#### [Written problem]
Output every line of the material below verbatim, omitting the pictures.

====== Dataset excerpts ======

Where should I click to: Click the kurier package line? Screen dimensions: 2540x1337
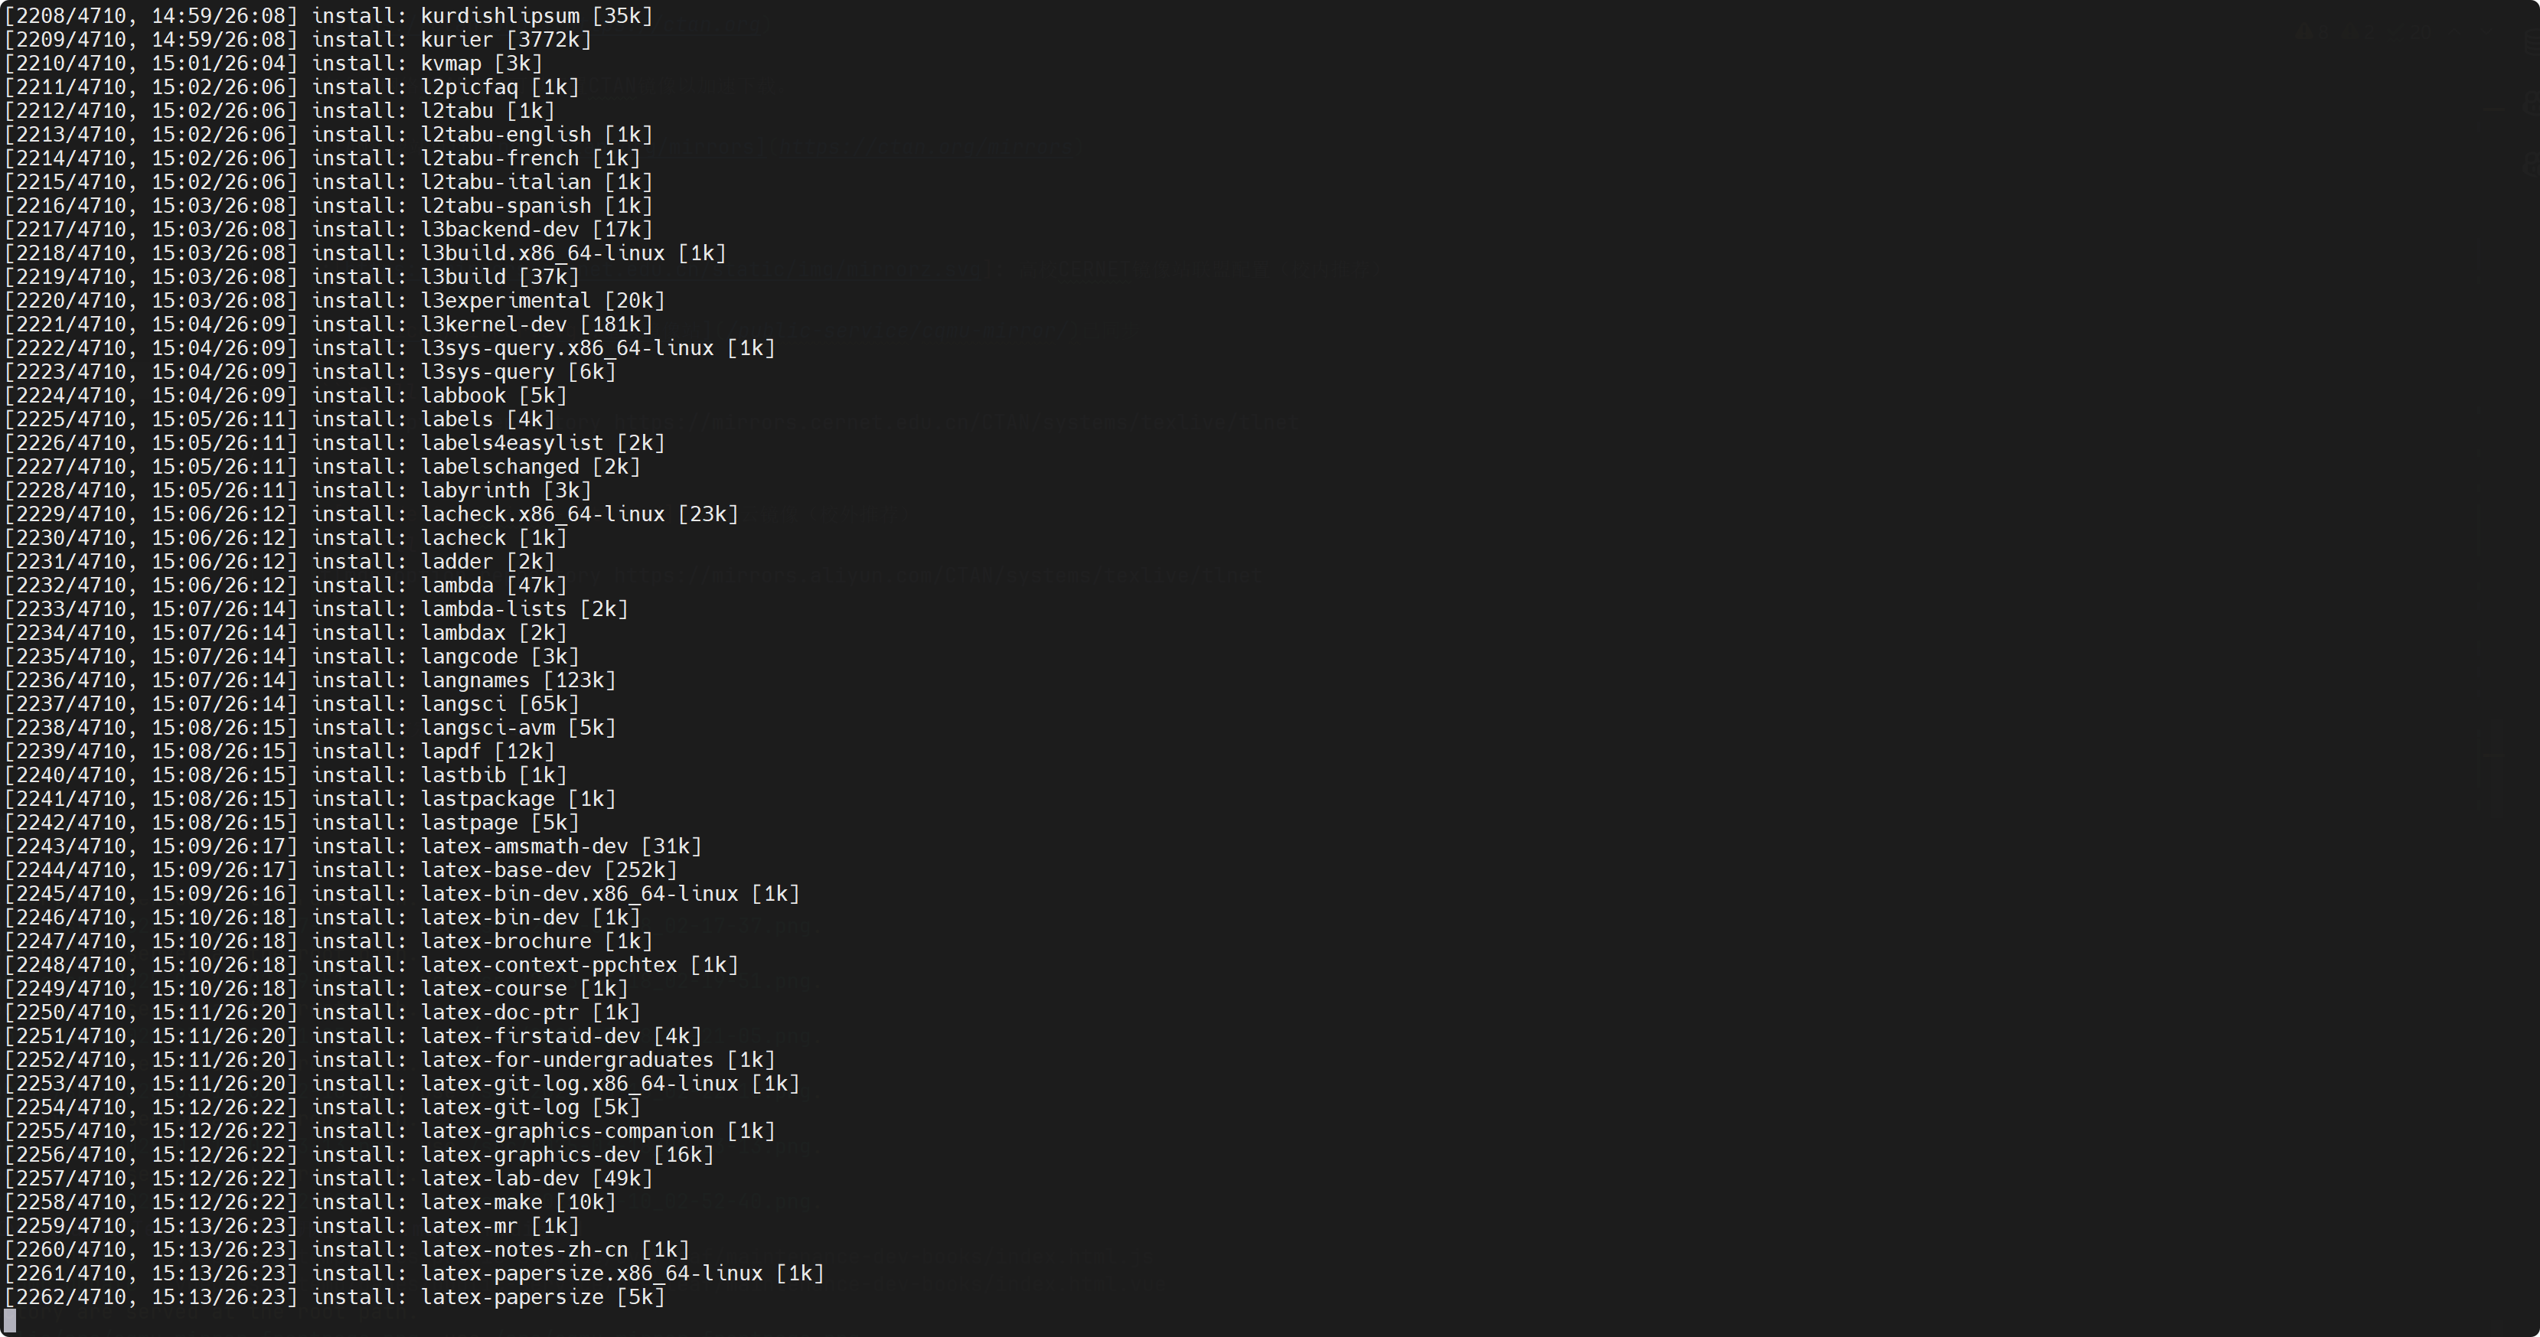pyautogui.click(x=457, y=39)
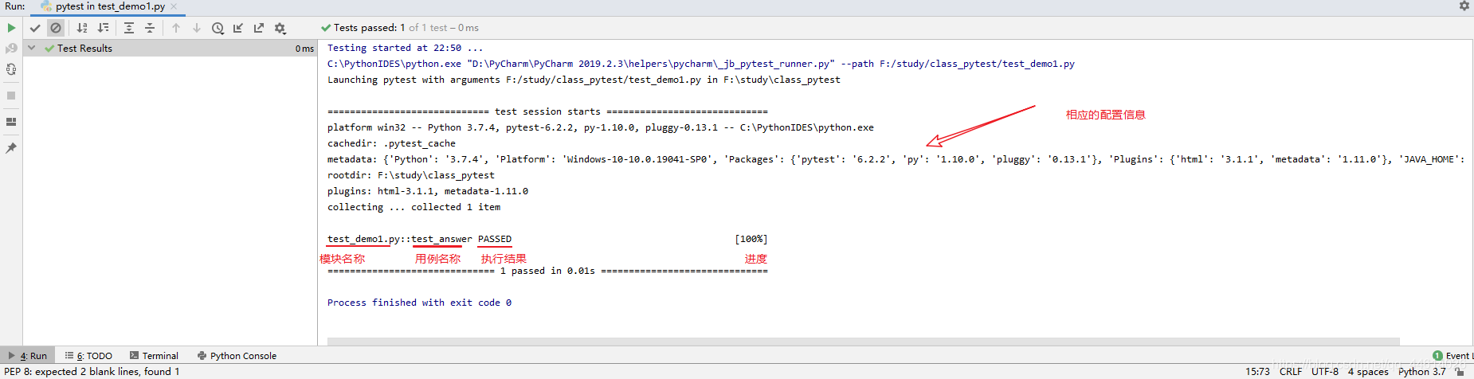Sort test results alphabetically
Image resolution: width=1474 pixels, height=379 pixels.
click(82, 28)
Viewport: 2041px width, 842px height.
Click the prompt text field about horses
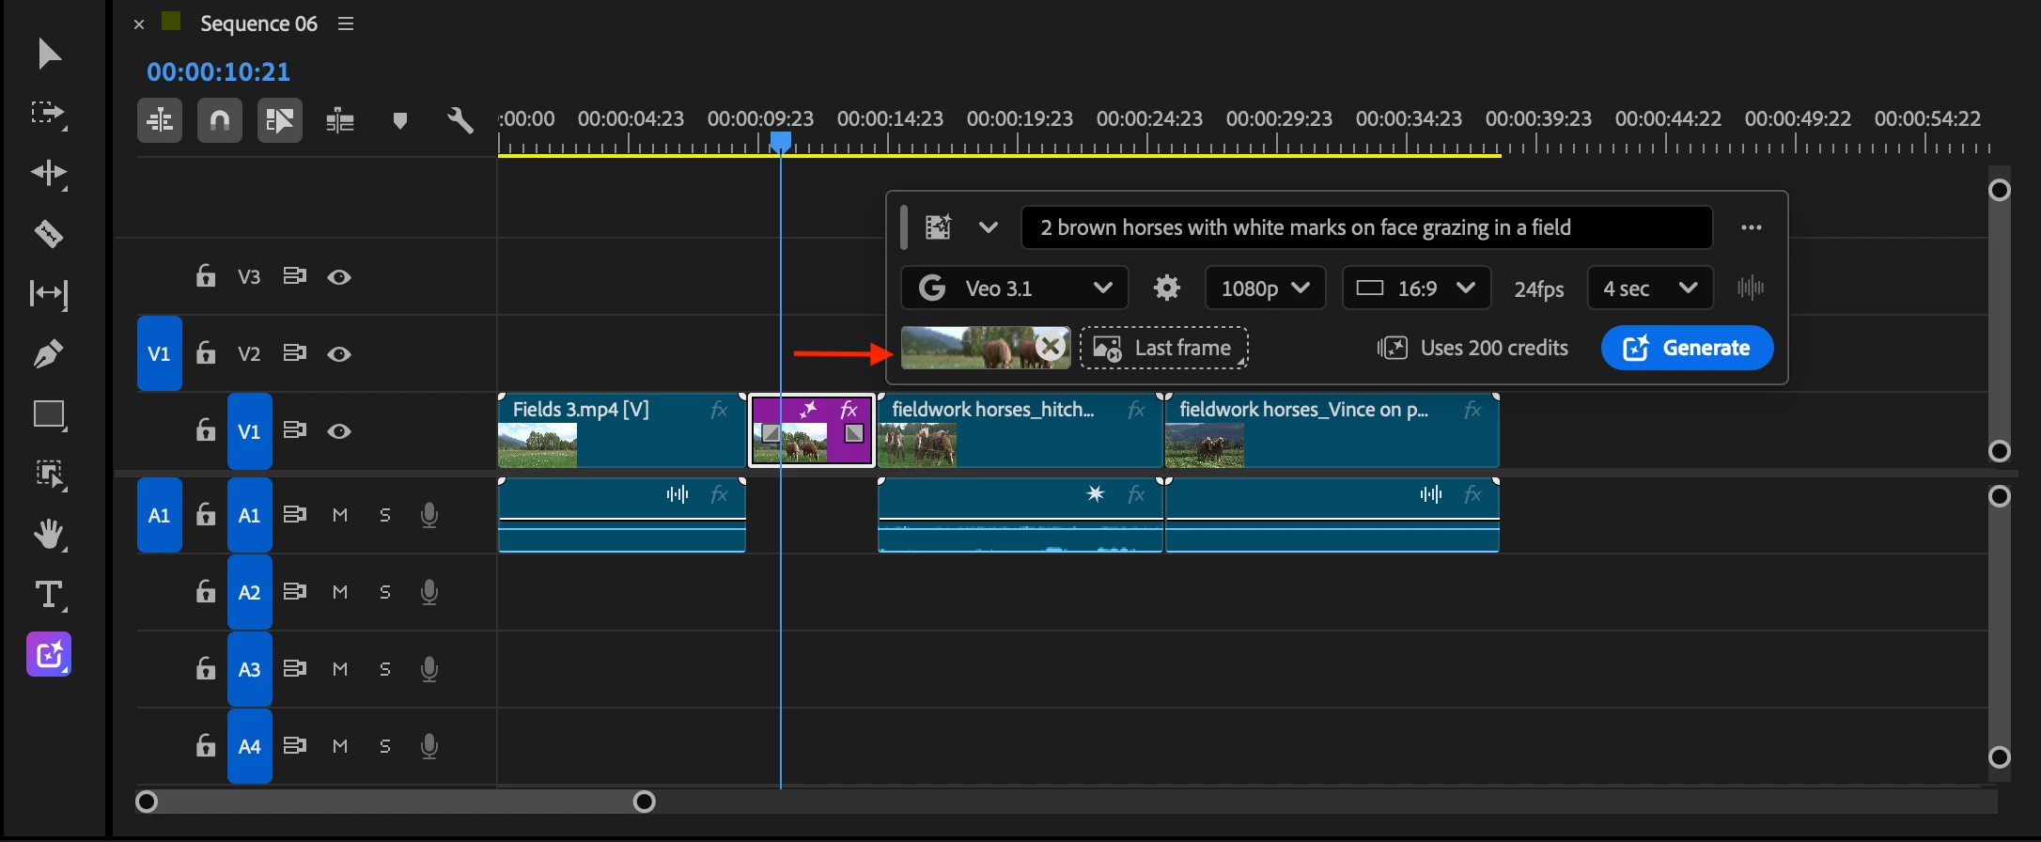click(x=1366, y=227)
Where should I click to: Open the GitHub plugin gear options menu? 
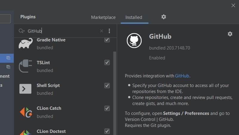coord(230,34)
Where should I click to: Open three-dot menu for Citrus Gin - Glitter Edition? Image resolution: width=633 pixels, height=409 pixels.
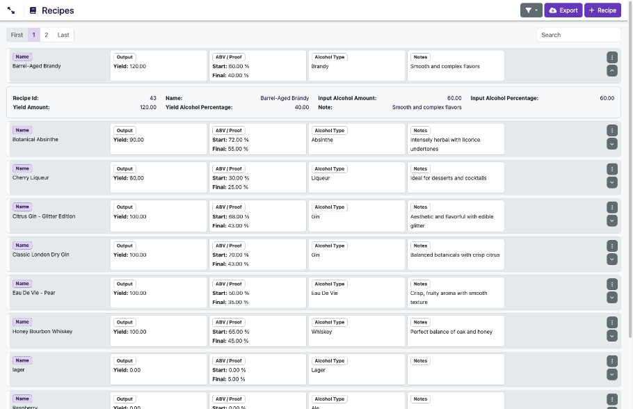[612, 207]
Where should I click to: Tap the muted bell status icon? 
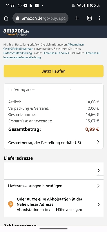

======

#### [Output]
Where should I click to: Click the kurier package line? Screen dimensions: 2540x1337
pyautogui.click(x=457, y=39)
Sort test results alphabetically
Image resolution: width=1474 pixels, height=379 pixels.
click(82, 28)
Viewport: 2041px width, 842px height.
Click the prompt text field about horses
click(x=1366, y=227)
Where should I click to: Open the GitHub plugin gear options menu? 
coord(230,34)
Where should I click to: Open three-dot menu for Citrus Gin - Glitter Edition? Image resolution: width=633 pixels, height=409 pixels.
[612, 207]
Where should I click to: Tap the muted bell status icon? 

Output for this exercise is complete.